> **WHAT TO DO**: Reproduce every line from the first one down to the line containing "Looking at the screenshot, I should (75, 14).", both included. Replace "messages chat icon" with "messages chat button" and leave everything else unchanged.

> **DATA TO PROCESS**:

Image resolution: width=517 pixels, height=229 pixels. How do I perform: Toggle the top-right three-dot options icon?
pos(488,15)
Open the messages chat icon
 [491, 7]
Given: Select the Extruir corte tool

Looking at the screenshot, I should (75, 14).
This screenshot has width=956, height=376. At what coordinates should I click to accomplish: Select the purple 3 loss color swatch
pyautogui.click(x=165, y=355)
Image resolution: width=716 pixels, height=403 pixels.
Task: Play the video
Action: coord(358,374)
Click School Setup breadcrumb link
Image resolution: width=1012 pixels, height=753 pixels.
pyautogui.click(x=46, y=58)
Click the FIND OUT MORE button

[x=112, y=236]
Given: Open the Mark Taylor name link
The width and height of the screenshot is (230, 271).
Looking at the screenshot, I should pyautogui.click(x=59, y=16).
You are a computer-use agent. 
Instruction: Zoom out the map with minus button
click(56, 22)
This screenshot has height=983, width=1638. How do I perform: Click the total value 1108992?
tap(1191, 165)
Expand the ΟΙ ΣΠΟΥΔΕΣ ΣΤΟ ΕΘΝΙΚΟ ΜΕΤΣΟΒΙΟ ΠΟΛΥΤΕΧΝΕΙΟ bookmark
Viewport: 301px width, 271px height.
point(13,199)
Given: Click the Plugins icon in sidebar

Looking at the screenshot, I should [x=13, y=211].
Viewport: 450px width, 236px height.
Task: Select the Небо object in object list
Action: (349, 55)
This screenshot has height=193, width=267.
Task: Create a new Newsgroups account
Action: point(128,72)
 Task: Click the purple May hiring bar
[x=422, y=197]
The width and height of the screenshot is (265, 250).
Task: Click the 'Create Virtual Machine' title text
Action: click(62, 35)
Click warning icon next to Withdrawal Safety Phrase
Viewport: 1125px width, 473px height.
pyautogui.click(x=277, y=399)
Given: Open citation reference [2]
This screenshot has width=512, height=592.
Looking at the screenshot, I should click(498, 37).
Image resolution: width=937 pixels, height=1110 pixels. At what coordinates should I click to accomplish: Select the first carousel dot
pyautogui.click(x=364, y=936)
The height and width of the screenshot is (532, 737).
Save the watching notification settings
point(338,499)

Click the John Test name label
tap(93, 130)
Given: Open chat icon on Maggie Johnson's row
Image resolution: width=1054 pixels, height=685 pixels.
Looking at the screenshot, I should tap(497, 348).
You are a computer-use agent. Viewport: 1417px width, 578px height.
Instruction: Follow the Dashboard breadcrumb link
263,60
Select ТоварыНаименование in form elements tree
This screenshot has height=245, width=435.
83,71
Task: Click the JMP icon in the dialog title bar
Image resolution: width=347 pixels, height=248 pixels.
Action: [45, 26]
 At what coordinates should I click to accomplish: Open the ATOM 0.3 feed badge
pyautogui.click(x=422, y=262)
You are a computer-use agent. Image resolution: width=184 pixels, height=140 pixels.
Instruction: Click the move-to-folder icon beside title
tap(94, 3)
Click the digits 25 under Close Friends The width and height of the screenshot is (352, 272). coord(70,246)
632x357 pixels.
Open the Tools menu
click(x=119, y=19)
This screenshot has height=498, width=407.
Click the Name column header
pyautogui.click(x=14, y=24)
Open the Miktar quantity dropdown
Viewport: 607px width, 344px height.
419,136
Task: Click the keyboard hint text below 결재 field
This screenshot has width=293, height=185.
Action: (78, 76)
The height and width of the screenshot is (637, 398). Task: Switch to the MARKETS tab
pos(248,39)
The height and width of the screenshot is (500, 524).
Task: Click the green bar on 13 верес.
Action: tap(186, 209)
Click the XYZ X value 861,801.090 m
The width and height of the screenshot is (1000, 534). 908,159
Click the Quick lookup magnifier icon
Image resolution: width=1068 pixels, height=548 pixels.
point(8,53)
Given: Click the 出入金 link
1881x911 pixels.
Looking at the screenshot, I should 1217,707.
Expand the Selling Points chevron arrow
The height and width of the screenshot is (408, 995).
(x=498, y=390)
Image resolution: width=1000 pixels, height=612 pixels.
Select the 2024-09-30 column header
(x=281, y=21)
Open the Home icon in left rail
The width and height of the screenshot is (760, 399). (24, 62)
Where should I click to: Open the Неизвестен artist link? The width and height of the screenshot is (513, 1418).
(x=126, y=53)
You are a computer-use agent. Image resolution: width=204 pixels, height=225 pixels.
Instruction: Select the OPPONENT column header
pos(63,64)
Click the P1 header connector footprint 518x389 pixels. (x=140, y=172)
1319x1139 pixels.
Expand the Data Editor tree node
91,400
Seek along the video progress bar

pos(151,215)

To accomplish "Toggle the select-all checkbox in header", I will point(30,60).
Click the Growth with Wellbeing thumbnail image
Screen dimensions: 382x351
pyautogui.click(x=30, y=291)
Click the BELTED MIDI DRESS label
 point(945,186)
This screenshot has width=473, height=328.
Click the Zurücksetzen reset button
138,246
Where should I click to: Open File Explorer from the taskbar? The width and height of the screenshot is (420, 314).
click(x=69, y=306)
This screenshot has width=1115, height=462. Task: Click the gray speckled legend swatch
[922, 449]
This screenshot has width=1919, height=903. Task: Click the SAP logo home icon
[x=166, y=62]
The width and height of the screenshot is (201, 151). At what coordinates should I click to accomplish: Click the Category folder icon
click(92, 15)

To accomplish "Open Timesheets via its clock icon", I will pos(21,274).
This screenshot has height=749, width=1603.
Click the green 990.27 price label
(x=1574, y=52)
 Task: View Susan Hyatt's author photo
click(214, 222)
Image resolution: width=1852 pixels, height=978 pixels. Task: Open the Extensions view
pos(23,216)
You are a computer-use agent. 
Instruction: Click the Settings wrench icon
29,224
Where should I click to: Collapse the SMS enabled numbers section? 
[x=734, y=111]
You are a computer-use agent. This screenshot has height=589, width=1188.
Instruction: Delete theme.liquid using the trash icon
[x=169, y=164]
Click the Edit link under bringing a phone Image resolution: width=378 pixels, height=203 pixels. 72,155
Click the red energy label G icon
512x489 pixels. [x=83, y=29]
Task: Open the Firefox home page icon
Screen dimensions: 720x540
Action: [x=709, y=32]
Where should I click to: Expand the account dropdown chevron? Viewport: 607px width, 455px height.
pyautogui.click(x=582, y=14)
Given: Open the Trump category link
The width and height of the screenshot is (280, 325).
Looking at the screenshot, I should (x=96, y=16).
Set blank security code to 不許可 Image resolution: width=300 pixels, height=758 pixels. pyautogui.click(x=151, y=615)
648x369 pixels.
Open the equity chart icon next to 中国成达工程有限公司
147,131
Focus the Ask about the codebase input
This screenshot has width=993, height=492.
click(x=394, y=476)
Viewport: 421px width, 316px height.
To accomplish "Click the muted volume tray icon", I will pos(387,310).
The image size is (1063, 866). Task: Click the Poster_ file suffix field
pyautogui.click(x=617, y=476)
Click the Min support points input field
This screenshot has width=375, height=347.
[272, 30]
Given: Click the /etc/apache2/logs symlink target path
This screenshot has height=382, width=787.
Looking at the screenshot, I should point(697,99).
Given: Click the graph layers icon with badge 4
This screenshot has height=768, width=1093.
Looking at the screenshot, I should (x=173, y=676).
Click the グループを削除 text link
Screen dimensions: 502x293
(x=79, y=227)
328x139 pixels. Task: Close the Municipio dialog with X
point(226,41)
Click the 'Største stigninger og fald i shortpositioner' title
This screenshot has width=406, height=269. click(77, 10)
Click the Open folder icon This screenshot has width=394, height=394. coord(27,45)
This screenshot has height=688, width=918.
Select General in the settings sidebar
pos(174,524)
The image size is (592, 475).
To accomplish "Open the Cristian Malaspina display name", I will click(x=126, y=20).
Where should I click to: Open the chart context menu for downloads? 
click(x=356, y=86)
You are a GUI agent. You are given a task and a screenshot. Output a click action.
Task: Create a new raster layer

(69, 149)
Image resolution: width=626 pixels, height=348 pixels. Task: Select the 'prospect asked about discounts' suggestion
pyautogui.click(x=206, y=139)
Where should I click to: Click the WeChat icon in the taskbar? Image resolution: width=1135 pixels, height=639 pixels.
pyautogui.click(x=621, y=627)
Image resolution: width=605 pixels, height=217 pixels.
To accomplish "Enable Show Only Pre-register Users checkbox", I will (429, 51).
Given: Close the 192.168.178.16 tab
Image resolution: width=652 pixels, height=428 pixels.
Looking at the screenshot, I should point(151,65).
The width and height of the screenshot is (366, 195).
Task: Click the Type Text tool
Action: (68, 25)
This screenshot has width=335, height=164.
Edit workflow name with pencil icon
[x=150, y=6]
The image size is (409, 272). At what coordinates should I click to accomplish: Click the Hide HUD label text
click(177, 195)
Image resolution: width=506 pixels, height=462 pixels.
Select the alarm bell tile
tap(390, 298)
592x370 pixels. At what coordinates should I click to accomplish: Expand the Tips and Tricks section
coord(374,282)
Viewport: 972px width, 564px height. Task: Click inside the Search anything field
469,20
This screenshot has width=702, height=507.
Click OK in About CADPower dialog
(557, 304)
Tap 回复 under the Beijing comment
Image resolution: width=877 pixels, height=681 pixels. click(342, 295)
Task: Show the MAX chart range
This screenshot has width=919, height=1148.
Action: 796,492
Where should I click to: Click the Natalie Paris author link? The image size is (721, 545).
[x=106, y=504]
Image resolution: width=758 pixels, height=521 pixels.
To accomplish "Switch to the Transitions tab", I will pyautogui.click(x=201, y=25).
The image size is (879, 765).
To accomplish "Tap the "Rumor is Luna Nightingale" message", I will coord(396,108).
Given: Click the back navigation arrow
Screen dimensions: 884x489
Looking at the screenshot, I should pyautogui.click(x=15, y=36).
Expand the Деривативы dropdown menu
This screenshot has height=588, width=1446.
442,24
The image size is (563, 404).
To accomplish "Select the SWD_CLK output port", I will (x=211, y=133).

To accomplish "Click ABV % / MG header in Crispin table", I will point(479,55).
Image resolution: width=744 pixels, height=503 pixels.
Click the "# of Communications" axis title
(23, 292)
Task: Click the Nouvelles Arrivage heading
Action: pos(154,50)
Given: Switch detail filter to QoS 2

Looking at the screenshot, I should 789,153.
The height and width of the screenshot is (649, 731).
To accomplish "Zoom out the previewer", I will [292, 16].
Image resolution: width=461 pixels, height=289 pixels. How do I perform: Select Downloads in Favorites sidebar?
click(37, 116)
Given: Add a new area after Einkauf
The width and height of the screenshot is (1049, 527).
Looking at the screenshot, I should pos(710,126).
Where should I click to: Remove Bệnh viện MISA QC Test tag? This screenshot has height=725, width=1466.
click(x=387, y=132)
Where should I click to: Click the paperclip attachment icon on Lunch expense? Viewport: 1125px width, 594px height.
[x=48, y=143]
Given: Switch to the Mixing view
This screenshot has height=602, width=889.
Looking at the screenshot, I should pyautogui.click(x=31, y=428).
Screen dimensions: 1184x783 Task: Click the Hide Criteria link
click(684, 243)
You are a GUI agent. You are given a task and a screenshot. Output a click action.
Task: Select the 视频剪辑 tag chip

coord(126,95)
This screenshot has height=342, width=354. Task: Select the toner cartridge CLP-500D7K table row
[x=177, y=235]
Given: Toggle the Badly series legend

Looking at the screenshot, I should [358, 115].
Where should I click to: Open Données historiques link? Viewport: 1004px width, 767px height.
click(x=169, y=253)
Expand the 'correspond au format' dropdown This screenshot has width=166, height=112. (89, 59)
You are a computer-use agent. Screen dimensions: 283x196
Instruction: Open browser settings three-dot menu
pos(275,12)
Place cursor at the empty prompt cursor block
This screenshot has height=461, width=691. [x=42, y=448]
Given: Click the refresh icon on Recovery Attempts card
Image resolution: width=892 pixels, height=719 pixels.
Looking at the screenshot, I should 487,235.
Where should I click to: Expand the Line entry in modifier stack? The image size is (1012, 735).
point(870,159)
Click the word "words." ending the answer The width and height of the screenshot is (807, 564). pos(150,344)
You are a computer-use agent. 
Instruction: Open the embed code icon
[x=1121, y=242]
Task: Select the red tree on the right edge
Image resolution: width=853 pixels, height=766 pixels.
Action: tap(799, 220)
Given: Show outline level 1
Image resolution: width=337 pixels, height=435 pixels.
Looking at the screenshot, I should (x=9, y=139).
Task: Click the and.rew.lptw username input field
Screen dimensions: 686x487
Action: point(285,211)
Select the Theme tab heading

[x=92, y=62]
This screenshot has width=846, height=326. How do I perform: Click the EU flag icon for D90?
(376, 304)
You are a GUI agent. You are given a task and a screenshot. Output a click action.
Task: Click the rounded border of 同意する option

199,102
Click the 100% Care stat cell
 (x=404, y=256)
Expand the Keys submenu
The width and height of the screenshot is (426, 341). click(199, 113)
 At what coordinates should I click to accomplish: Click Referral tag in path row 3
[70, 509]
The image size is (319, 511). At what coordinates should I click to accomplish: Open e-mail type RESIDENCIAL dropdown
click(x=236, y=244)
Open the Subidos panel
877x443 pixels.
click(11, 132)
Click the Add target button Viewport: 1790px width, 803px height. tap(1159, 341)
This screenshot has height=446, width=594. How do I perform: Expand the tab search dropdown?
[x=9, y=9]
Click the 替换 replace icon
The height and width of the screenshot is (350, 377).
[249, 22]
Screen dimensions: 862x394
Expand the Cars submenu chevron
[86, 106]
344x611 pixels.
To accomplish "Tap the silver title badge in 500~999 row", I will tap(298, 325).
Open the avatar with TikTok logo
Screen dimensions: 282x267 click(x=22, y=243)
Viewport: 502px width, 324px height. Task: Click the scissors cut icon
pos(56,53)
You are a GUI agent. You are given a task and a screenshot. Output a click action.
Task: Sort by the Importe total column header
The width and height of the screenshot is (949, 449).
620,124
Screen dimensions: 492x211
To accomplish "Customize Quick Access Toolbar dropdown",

> **ANSWER TO THIS TASK**:
Image resolution: width=517 pixels, height=229 pixels. How do I perform: Toggle the top-right three-dot options icon?
pos(488,15)
Open the messages chat button
 [491, 7]
Given: Select the Extruir corte tool

Looking at the screenshot, I should (75, 14).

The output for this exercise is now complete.